Mandor has asked for the wisdom of the Perl Monks concerning the following question:

This is basically a follow-up to my node here Parsing special chars from a XML file

Just like jaldhar suggested I tried to use HTML::Entities to overcome my problem.
But I already stumbled into a new one. After parsing the XML file (WITH special characters in it)
I apply the HTML::Entities encode_entities to the desired strings and then save them into a HTML file using HTML::Template.
But instead of getting the right unicode codes I am getting completely different ones.
For example instead of getting (ä) & a u m l ; I get (Ã) & A t i l d e ;

I then tried the following : I made a file and put a some ä chars in there (the char not the unicode).
When I opened that file in perl and printed it to screen I saw the à char.
But when I saved the string back to the file and opened it the chars were correct again (ä)
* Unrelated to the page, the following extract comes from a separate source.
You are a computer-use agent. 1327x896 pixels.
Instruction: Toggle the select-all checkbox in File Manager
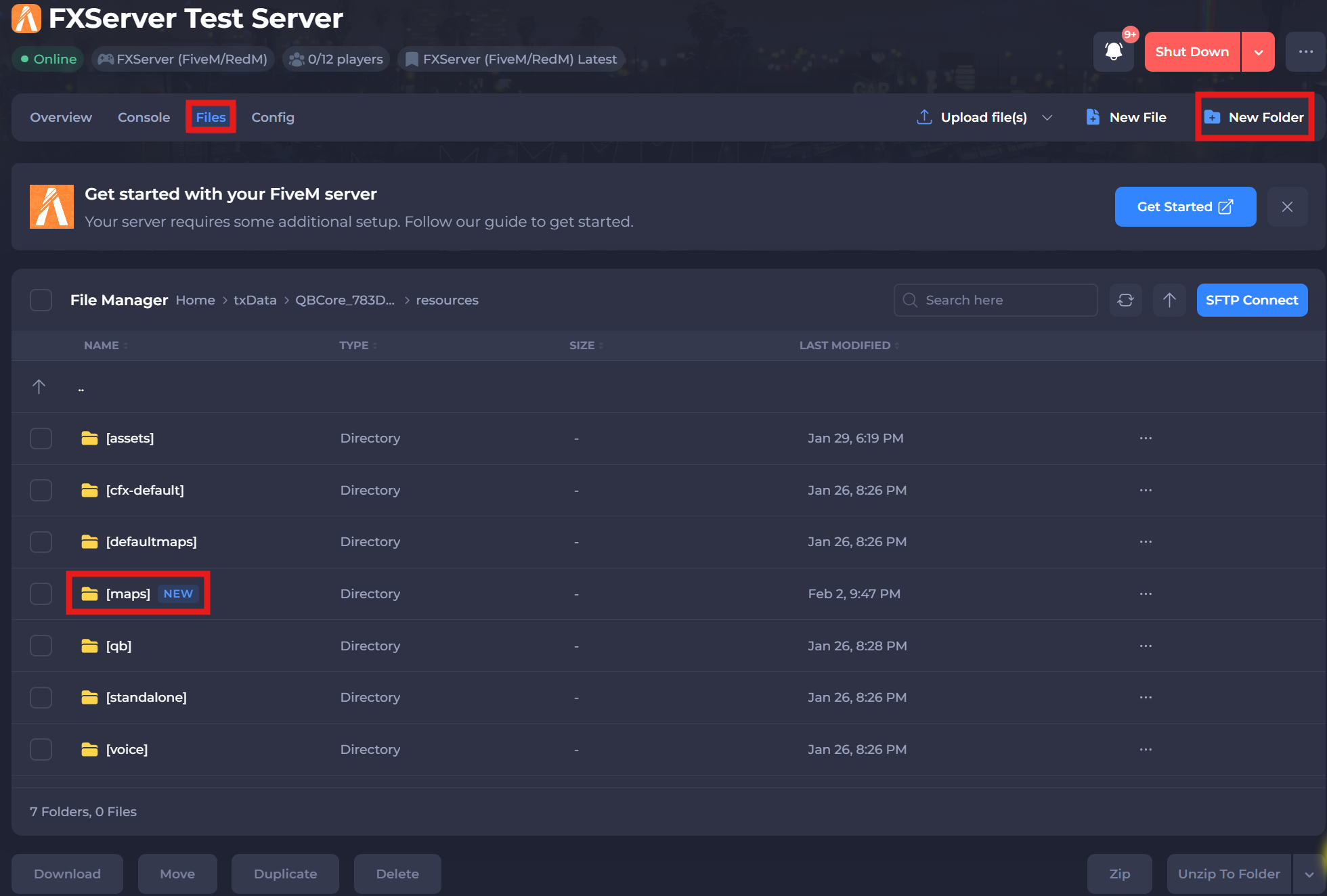tap(41, 300)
This leads me to the idea that encode_entities translated à to & A t i l d e ; instead of ä to & a u m l ;
because the internal representation of the char somehow got broken and held à instead of ä.

Any ideas what I could do?

PS : I am on Win32
  • Comment on Internal special char differ from output special char

Replies are listed 'Best First'.
Re: Internal special char differ from output special char
by jaldhar (Vicar) on Dec 09, 2001 at 23:01 UTC

    Hrmm... that's odd. Could it be the font you're using is not unicode but ISO-somethingortheother. (And windows has some even funkier character sets.) You can display the mapping tables like this:

    #!/usr/bin/perl -w use strict; use HTML::Entities qw(%char2entity %entity2char); foreach (keys %char2entity) { print "$_ = $char2entity{$_}\n"; } foreach (keys %entity2char) { print "$_ = $entity2char{$_}\n"; }

    On my Linux box everything seems to have the right values.

    Update: s/HTML:Entities/HTML::Entities/;

      The mapping table seems to be ok (I looked into Entities.pm manually since your code above doesn't seem to work for me - doesn't print out anything even when I corrected HTML:Entities to HTML::Entities).
      I also checked the char mapping table under Windows and my systemfont seems to be unicode.

      I am thankful for any further ideas.

        mandor, why don't you post some of your code. That might give us a clue as to what could be going wrong. Also give the version number of perl and HTML::Entities in case that makes a difference.